= Problem to solve =
Determine how many lines of the material hold the word "filter", and answer with the number only.

__________

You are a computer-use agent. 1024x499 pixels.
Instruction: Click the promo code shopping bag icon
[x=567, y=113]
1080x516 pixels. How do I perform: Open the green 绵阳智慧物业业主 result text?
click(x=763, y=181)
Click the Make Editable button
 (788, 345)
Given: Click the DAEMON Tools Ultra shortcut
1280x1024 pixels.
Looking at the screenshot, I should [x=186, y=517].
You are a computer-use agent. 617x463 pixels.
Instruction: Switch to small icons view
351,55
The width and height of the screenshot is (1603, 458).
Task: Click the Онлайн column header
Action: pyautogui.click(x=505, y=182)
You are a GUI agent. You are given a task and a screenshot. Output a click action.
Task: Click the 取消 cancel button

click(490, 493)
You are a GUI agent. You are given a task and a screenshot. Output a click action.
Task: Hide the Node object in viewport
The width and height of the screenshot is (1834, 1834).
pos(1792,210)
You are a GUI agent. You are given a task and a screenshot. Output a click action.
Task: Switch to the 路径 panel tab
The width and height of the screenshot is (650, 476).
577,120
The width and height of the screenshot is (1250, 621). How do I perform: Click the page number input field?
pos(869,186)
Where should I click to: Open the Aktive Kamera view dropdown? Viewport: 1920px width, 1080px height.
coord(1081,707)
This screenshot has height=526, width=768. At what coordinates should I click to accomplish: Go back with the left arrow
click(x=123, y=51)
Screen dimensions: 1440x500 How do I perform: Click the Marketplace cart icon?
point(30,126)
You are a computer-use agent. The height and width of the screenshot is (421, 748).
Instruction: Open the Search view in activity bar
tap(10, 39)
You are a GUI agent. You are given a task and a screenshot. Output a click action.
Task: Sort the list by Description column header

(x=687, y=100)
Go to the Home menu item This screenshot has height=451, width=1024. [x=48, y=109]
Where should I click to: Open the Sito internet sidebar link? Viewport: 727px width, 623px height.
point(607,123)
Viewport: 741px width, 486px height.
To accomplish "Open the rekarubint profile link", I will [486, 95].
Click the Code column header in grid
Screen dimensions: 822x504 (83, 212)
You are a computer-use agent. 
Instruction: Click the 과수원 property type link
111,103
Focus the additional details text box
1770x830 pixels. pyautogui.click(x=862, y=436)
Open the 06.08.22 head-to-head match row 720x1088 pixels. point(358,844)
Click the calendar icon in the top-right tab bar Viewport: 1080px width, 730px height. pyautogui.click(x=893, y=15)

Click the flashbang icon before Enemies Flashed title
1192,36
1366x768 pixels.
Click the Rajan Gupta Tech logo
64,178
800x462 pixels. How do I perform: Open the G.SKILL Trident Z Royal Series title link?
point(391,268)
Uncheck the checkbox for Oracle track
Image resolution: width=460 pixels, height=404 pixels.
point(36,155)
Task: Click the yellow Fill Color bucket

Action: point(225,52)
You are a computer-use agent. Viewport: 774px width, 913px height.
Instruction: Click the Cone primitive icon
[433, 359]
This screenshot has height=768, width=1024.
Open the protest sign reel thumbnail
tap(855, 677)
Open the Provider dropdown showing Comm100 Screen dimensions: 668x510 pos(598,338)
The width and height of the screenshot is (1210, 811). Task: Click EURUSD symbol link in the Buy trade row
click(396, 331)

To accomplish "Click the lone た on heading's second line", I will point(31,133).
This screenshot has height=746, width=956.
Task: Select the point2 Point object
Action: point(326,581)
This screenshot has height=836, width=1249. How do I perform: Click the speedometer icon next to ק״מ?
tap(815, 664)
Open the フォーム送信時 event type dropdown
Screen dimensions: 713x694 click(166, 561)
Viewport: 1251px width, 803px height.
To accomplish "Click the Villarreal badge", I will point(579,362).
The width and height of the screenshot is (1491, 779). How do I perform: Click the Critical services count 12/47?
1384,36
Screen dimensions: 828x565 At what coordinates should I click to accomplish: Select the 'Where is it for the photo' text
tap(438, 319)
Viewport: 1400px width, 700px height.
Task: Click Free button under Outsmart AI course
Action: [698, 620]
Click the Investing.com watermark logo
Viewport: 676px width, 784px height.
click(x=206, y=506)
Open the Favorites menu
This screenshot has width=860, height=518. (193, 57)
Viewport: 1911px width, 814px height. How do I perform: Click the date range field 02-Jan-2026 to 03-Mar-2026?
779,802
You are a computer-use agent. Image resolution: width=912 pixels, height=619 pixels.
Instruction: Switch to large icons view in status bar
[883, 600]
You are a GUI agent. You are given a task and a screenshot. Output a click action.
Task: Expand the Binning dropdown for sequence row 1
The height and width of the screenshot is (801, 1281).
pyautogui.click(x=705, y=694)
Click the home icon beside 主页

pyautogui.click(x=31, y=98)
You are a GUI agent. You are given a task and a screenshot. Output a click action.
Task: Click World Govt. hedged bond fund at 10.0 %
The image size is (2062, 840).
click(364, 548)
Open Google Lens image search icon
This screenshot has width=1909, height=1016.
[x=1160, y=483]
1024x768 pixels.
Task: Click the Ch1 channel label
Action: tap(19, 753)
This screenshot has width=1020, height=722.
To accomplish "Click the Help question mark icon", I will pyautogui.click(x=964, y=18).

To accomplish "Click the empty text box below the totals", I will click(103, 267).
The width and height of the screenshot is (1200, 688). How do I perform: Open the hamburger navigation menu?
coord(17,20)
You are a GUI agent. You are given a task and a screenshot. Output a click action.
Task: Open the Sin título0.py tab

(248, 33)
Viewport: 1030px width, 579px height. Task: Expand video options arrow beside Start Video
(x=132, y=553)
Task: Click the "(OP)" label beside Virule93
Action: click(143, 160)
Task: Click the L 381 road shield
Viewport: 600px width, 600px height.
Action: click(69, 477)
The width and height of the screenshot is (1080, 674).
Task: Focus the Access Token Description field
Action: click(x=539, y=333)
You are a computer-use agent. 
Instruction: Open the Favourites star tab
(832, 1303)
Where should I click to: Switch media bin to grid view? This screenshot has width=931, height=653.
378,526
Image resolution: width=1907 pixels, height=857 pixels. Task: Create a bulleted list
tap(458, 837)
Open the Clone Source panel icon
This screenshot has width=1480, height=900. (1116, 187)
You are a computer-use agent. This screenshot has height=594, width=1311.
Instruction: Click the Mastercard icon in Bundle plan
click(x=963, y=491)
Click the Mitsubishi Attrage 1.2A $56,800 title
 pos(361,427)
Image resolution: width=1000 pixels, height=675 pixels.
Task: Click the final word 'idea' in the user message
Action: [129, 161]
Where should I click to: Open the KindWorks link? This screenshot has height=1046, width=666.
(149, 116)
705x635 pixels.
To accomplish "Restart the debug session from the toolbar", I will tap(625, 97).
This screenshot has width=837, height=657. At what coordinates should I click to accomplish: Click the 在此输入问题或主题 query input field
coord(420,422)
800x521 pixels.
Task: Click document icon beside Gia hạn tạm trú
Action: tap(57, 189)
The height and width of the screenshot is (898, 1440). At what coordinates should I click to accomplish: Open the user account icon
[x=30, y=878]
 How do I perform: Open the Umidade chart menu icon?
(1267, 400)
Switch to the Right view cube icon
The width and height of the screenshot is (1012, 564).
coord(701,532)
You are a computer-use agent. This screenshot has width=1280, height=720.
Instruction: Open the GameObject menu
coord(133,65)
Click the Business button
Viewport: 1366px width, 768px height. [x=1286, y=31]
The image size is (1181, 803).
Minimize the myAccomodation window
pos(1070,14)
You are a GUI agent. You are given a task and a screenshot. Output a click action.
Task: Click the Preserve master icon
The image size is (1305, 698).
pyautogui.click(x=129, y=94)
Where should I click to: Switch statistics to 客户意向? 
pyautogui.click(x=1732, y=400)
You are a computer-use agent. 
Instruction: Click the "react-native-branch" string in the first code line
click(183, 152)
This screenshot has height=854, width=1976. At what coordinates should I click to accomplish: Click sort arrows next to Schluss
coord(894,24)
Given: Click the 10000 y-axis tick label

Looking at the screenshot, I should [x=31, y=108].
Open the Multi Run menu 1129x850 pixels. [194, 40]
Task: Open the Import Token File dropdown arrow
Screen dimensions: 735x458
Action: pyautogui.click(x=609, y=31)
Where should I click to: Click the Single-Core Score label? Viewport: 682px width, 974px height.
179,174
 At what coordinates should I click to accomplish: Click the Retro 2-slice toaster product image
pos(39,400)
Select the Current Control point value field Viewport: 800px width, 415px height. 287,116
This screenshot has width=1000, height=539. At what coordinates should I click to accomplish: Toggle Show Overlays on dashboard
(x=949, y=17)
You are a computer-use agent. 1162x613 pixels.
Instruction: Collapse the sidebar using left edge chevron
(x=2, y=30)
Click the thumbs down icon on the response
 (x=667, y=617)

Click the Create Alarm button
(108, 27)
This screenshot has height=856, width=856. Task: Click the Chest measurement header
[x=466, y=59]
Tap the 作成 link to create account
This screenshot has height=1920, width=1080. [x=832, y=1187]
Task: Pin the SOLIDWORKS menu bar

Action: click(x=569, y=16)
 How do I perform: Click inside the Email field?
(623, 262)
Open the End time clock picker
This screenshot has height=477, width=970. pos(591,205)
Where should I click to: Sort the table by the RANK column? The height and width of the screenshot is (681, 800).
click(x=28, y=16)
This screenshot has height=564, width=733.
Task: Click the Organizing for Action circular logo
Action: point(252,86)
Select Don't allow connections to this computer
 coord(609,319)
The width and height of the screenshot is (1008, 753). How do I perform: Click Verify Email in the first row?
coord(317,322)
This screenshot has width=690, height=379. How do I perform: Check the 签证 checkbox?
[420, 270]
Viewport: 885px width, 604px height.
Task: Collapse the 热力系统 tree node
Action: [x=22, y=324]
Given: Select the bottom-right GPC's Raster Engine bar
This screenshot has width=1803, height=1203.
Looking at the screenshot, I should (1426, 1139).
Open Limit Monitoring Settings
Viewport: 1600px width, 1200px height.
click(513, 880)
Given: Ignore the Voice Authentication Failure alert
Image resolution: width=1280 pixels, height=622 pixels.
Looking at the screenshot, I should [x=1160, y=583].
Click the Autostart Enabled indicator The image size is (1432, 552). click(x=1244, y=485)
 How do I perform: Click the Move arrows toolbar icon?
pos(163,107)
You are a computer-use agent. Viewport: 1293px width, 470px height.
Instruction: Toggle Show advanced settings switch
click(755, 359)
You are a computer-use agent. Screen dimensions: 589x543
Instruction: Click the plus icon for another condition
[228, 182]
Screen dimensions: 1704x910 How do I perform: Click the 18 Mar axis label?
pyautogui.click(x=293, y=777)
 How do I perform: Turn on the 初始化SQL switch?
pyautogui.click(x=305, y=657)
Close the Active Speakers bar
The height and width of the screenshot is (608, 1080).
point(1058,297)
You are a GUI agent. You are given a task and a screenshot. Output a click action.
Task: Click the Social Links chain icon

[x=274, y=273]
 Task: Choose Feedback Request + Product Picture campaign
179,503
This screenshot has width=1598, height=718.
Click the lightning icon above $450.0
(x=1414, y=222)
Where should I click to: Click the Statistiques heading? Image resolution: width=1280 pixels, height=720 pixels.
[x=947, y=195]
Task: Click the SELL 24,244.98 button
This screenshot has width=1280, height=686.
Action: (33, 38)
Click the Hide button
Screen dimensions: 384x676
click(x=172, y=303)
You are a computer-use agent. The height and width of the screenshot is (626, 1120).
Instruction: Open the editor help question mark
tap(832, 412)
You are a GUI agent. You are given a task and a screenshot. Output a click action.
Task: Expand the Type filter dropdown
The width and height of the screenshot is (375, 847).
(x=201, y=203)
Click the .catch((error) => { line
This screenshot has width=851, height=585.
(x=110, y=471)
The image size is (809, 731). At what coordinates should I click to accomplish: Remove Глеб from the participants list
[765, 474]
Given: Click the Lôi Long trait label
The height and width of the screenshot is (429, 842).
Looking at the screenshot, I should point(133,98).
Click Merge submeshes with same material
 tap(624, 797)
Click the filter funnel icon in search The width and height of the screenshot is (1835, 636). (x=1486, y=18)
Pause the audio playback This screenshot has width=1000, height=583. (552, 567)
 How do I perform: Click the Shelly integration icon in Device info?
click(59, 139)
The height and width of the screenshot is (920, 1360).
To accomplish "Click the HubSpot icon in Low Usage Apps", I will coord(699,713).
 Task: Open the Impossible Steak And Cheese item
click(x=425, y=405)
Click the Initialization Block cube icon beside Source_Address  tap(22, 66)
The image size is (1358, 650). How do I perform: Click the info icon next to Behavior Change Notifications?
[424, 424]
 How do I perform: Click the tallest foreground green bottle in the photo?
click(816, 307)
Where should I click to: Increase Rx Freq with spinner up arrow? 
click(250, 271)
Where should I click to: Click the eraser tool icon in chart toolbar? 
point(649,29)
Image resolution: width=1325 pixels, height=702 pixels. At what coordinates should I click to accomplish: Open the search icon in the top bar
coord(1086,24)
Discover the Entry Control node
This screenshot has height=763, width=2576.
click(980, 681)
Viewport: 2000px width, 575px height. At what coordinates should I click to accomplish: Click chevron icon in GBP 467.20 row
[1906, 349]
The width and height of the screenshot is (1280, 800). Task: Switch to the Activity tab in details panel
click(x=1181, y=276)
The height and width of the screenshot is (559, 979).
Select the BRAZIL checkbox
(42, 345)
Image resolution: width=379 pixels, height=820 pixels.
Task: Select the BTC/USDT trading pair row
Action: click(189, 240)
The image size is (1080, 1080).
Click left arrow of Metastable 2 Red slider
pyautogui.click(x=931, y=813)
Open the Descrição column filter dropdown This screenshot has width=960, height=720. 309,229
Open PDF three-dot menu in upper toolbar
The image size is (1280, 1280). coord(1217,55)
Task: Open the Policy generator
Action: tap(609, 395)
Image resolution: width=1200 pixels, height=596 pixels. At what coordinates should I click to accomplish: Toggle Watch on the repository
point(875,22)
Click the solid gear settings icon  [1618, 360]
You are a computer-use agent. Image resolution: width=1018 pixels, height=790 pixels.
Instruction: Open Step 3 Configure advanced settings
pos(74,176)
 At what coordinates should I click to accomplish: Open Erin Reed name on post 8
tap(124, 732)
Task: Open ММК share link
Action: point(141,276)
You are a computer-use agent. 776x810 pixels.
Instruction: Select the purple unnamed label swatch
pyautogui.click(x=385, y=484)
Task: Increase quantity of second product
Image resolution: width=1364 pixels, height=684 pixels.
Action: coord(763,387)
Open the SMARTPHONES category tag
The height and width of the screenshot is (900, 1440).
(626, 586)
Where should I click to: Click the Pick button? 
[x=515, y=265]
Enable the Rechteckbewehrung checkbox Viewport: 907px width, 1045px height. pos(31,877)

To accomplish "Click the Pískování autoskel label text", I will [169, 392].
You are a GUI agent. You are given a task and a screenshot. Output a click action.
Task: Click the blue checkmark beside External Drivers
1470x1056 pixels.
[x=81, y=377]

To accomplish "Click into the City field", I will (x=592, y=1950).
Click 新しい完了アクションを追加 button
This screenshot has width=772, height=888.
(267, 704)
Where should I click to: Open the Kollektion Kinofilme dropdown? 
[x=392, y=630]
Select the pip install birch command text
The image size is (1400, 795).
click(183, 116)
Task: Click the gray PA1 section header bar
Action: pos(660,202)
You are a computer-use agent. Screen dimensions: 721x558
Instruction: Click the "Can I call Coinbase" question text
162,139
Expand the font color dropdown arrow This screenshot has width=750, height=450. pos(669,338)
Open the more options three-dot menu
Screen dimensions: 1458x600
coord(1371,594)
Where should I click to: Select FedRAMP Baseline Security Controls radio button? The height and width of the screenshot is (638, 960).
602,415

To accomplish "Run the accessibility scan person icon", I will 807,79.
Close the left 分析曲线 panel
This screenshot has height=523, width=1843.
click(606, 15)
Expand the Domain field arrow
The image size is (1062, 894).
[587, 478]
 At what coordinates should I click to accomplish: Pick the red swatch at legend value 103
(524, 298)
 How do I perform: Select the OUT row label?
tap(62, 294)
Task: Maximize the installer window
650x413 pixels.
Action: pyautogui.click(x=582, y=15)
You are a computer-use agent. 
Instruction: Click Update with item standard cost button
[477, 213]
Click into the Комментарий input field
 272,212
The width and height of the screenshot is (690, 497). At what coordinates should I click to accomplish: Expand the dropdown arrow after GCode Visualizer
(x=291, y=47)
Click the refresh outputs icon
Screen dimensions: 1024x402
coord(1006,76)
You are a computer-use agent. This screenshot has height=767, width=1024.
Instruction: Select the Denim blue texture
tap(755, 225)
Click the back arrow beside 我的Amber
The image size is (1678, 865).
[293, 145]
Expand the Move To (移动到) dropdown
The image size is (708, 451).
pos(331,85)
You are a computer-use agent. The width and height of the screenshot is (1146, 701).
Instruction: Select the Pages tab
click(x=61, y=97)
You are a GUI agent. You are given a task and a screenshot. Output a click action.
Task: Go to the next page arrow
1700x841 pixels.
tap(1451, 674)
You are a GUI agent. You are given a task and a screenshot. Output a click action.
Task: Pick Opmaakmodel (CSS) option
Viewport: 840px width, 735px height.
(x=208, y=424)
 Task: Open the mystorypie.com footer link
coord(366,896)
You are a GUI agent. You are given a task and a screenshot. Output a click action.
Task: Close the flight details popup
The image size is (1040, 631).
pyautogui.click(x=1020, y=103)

__________

= Output for this task =
3